I start slapping the side of Jamie’s face, staccato little strikes, trying to wake him. “Jamie, Jamie!” His eyes open. Barely, but open. “How do I call an ambulance?” He mumbles something. “An ambulance, Jamie! How do I call?!” I slap him again. Harder this time.

“Nine-nine-nine . . . and stop. Slapping.” And out he goes again, this time with the faintest of smiles.

“Funny,” I croak. “Jerk.” But it gives me a momentary reprieve from my panic as I dial. When I have the phone to my ear, I grab one of his hands and bring it to my mouth, kissing it. “Everything’s gonna be okay, just try to breathe. All right?” My heart has left my chest. It’s flopping around on the floorboards. “Don’t worry. Help is coming. Stay with me, Ja—Yes, hello!”

Just as I connect to the dispatcher, Jamie faintly squeezes my hand. I look up into his eyes, searching. “Don’t call my parents,” he breathes with his last bit of strength.

Then he passes out for good.

Chapter 23

Say not the struggle nought availeth,

The labor and the wounds are vain,

The enemy faints not, nor faileth,

And as things have been, things remain.

Arthur Hugh Clough, “Say Not the Struggle Nought Availeth,” 1862

You can do this. It’s just a car.

A car that probably costs more than my entire education, but, still, a car.

A car with everything reversed. Like a goddamn fun house.

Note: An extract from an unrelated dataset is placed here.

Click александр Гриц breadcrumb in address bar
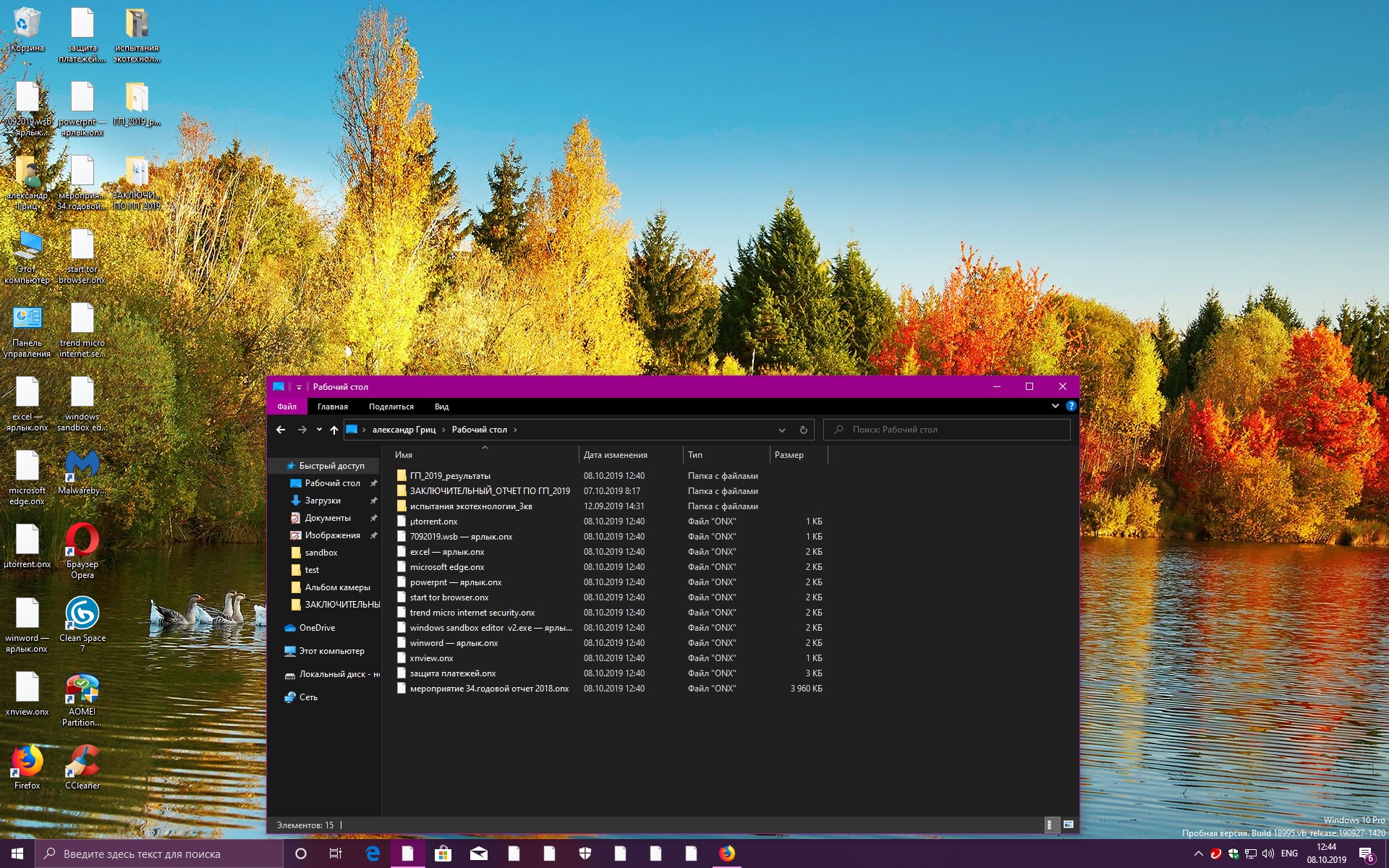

I check the mirrors yet again, automatically and absently reaching to the right for the shifter. Instead, my hand hits the door.

Jesus. Focus.

When the paramedics had asked me if I wanted to follow, I had nodded. Why did I nod? Because I’d needed to feel useful. They said the hospital was only three miles away. I can do anything for three miles.

But now the ambulance’s lights are flashing and the siren comes on and it’s go time. I depress the clutch and, with my left hand, shift into drive. I follow the ambulance back onto the motorway and we slowly pick up speed. The transmission grinds and I cringe.

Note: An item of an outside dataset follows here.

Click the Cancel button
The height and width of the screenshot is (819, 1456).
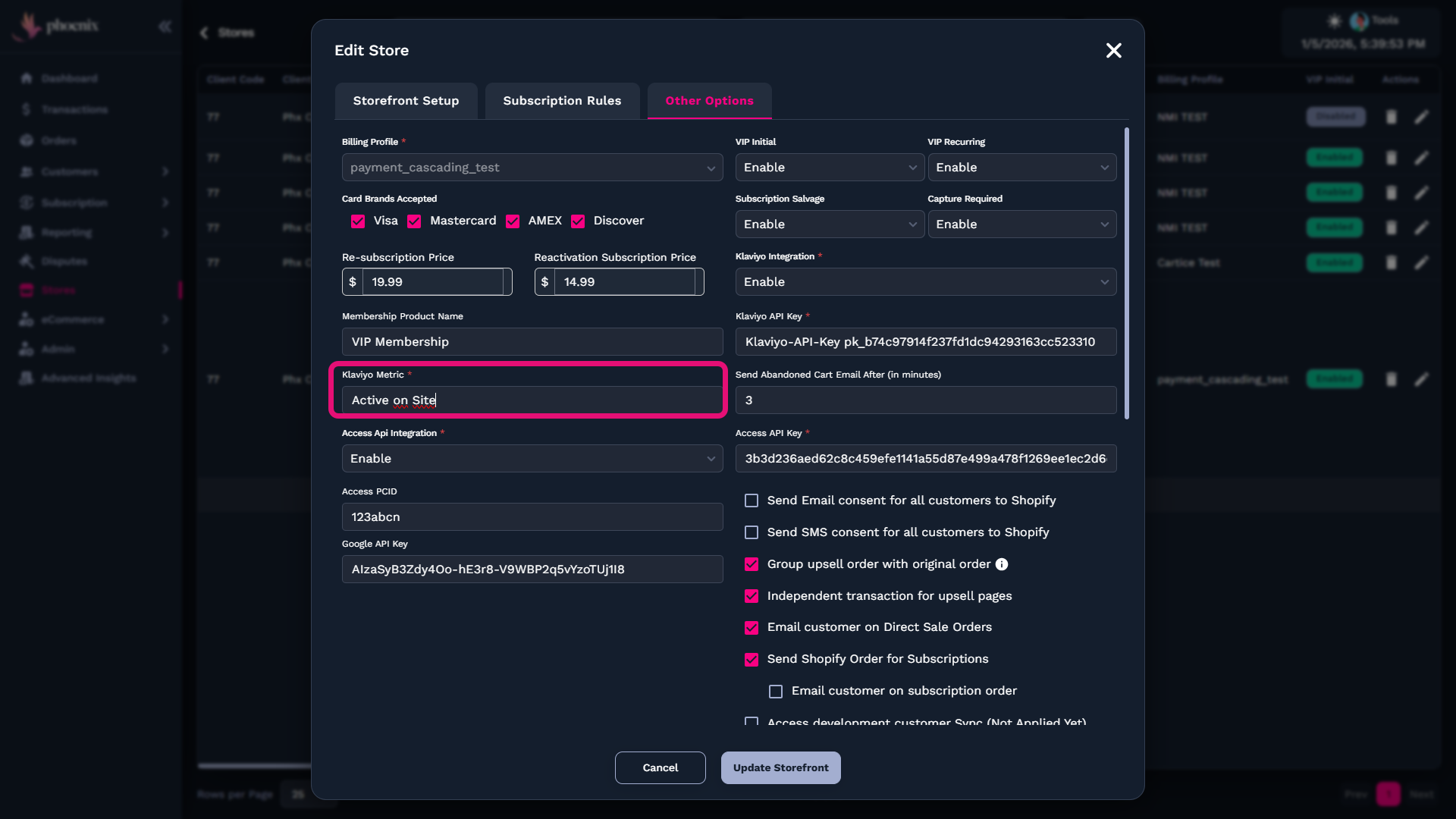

As if driving a stick for the first time since I learned to drive on my aunt’s old Volkswagen Beetle wasn’t bad enough, driving on the opposite side of the road, sitting on the opposite side of the car, takes every single ounce of attention. The problem is, I don’t have an ounce left. Every part of my mind is consumed with Jamie. What signs did I miss? Is this normal? Is he all right? Is this just a glimpse of things to come?

We have to switch lanes and my eyes instinctively glance up and to the right, seeing nothing but the patchy clouds. Forcibly, I look left, to the rearview mirror.

I’m not cut out for this. I’ve never been around illness before. I’m useless. And for whatever reason, I’m the only one Jamie wants near him.

And I’m leaving.

Someone will have to take care of Jamie when I’m gone. Whether he wants to admit it or not, as he gets progressively worse, he’s going to need more help. It’s a fact. Decisions are going to have to be made.

Jamie’s going to need his family.

Oh God. A roundabout. White-knuckled, I follow the ambulance through it.

This is how crisis works, I think. In one instant, priorities can change.

Beliefs can reverse.

Somehow, some way, his relationship with his parents has to be fixed. I can’t leave him, come June 11, like this, like some animal slinking off into the woods to die alone.